_Dataset entries_:
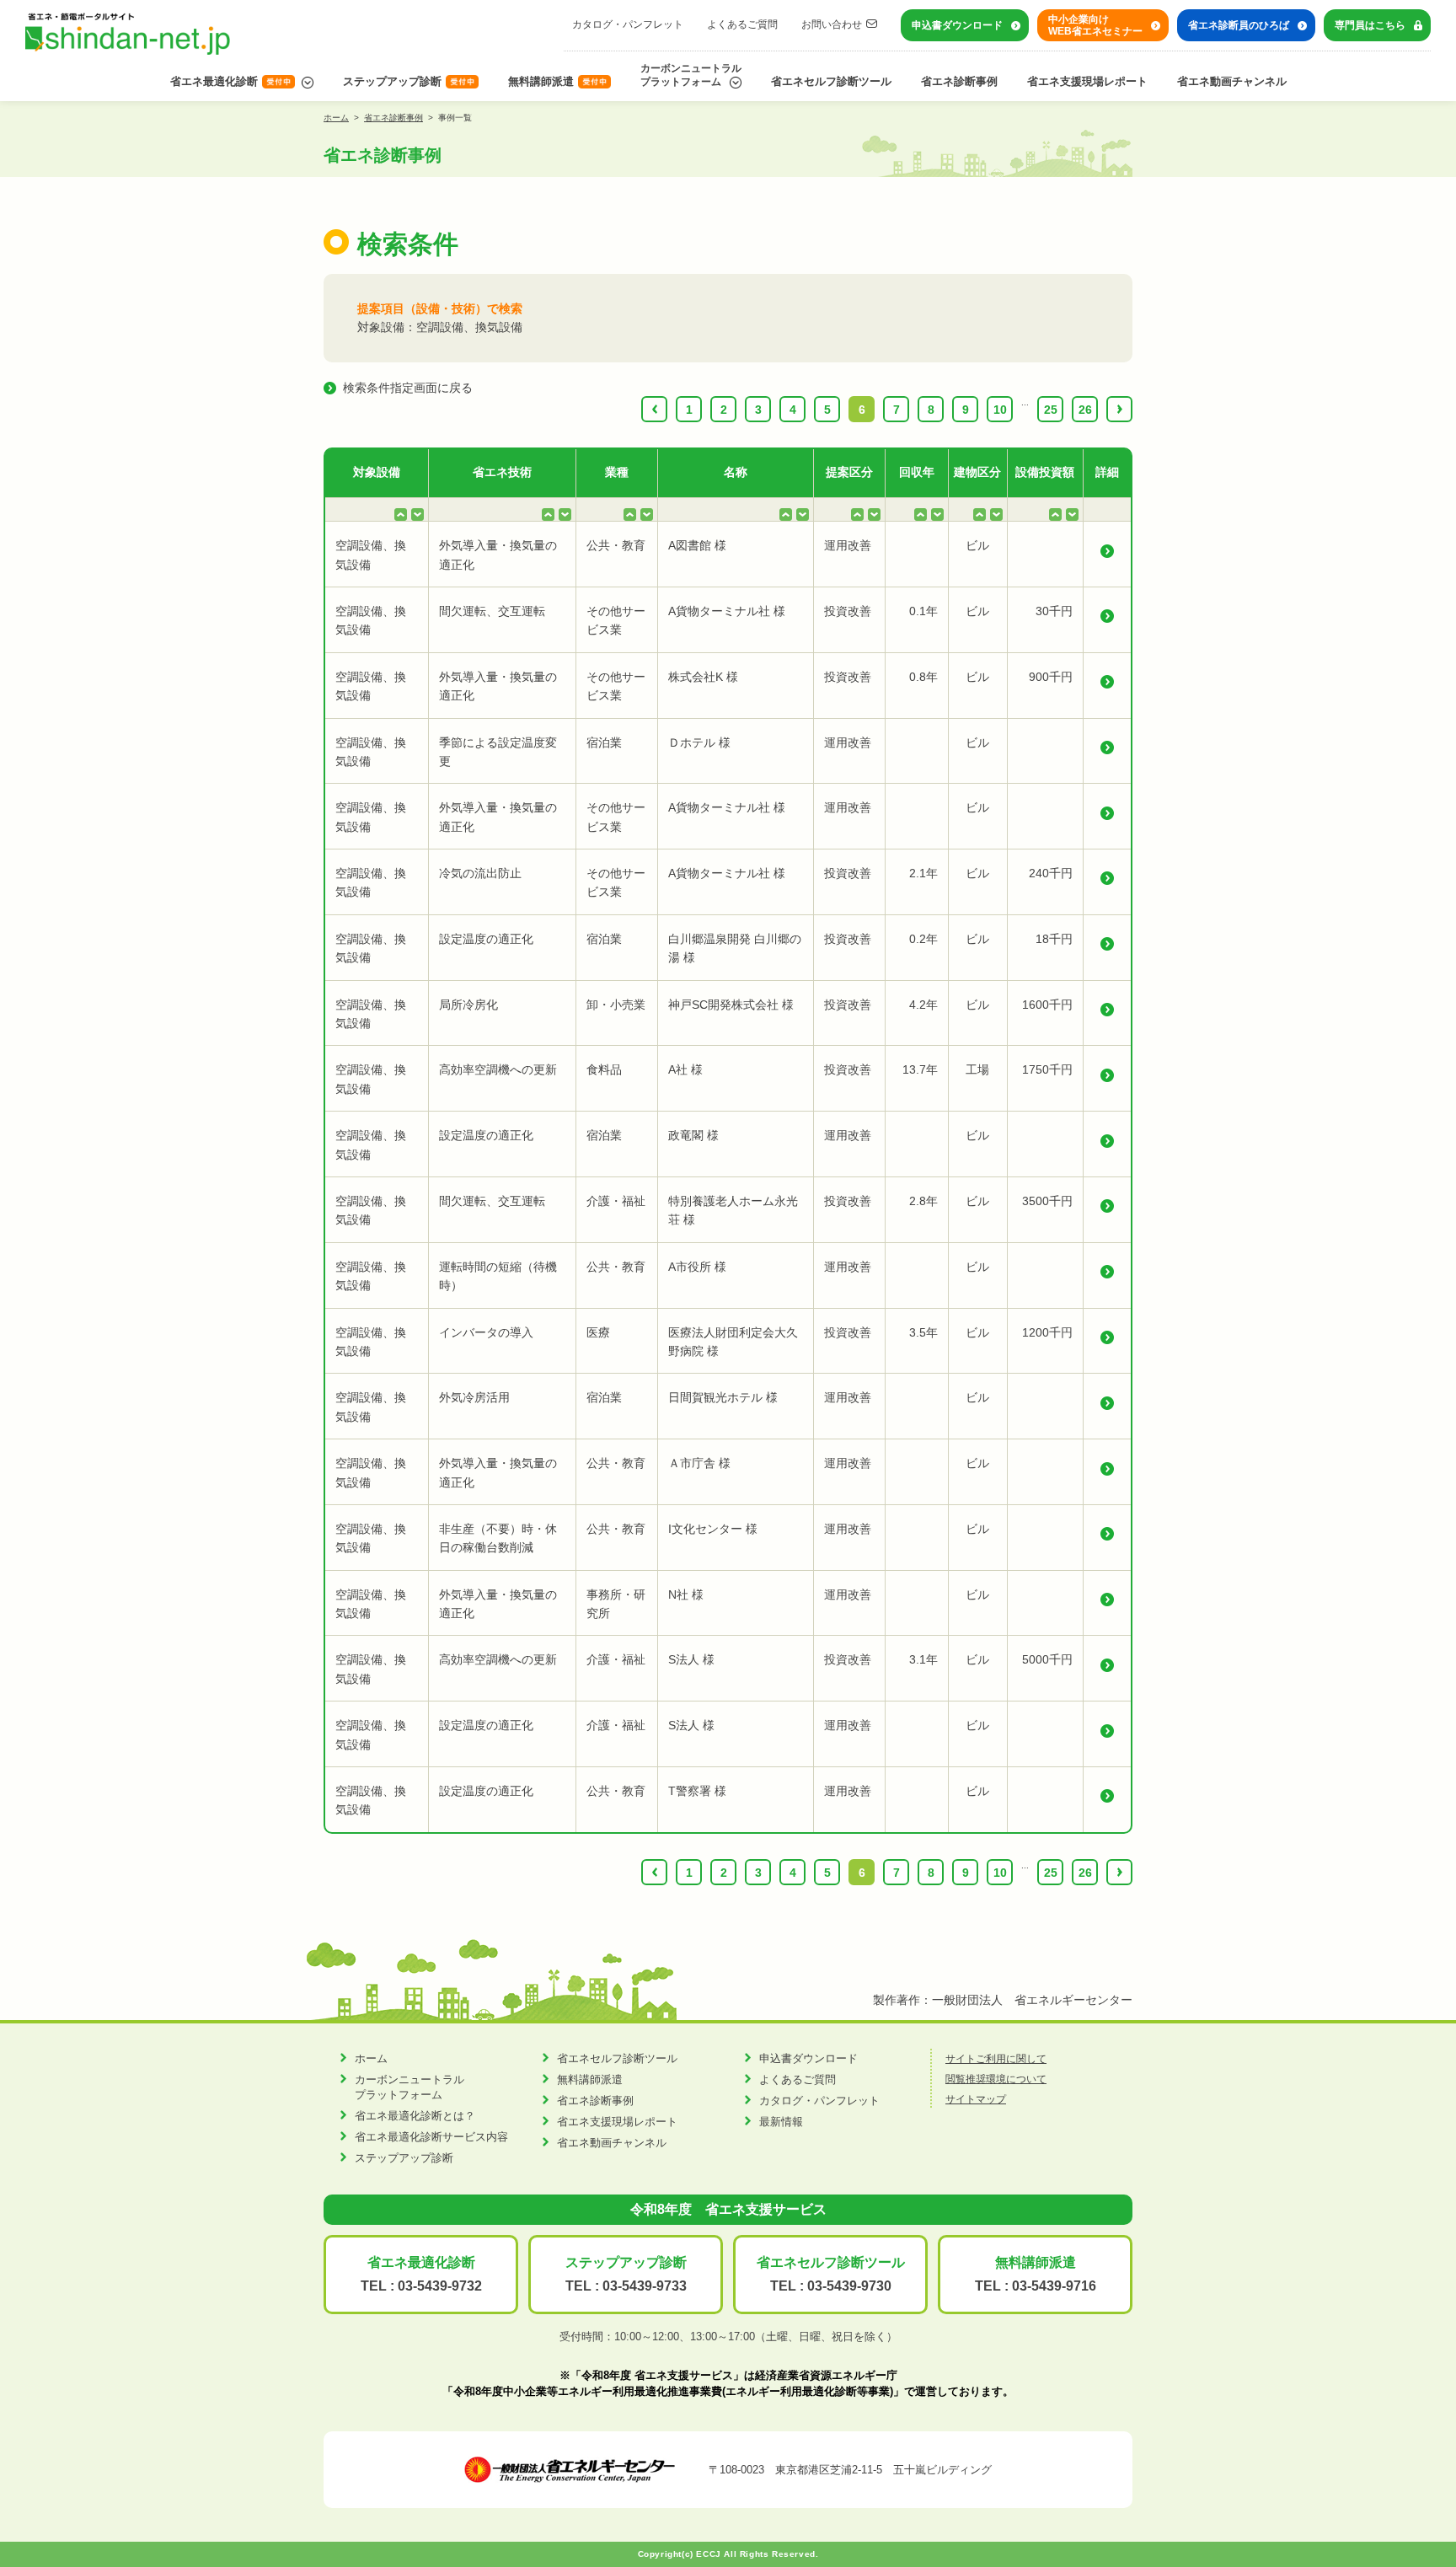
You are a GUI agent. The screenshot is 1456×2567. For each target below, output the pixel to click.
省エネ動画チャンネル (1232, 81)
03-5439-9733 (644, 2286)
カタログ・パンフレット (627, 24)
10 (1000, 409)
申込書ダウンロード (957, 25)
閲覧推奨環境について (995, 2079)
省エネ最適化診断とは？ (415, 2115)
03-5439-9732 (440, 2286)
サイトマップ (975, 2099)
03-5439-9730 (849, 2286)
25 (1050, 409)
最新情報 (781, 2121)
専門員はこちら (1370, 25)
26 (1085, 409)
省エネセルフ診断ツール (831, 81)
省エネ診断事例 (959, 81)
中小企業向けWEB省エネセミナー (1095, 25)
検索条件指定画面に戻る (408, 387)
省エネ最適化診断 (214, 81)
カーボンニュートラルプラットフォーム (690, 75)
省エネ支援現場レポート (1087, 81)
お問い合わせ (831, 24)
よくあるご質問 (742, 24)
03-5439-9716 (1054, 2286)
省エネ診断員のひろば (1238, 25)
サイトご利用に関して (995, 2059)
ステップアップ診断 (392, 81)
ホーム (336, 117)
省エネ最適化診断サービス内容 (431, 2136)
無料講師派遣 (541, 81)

_Task requirements_:
If an entry holds a picture, skip the picture and print the rest of the data exactly.

_Your solution_:
You are a GUI agent. The screenshot is 1456×2567. For each target below, output the pixel to click.
省エネ動画チャンネル (1232, 81)
03-5439-9733 (644, 2286)
カタログ・パンフレット (627, 24)
10 (1000, 409)
申込書ダウンロード (957, 25)
閲覧推奨環境について (995, 2079)
省エネ最適化診断とは？ (415, 2115)
03-5439-9732 (440, 2286)
サイトマップ (975, 2099)
03-5439-9730 (849, 2286)
25 (1050, 409)
最新情報 (781, 2121)
専門員はこちら (1370, 25)
26 (1085, 409)
省エネセルフ診断ツール (831, 81)
省エネ診断事例 (959, 81)
中小企業向けWEB省エネセミナー (1095, 25)
検索条件指定画面に戻る (408, 387)
省エネ最適化診断 (214, 81)
カーボンニュートラルプラットフォーム (690, 75)
省エネ支援現場レポート (1087, 81)
お問い合わせ (831, 24)
よくあるご質問 (742, 24)
03-5439-9716 (1054, 2286)
省エネ診断員のひろば (1238, 25)
サイトご利用に関して (995, 2059)
ステップアップ診断 (392, 81)
ホーム (336, 117)
省エネ最適化診断サービス内容 (431, 2136)
無料講師派遣 (541, 81)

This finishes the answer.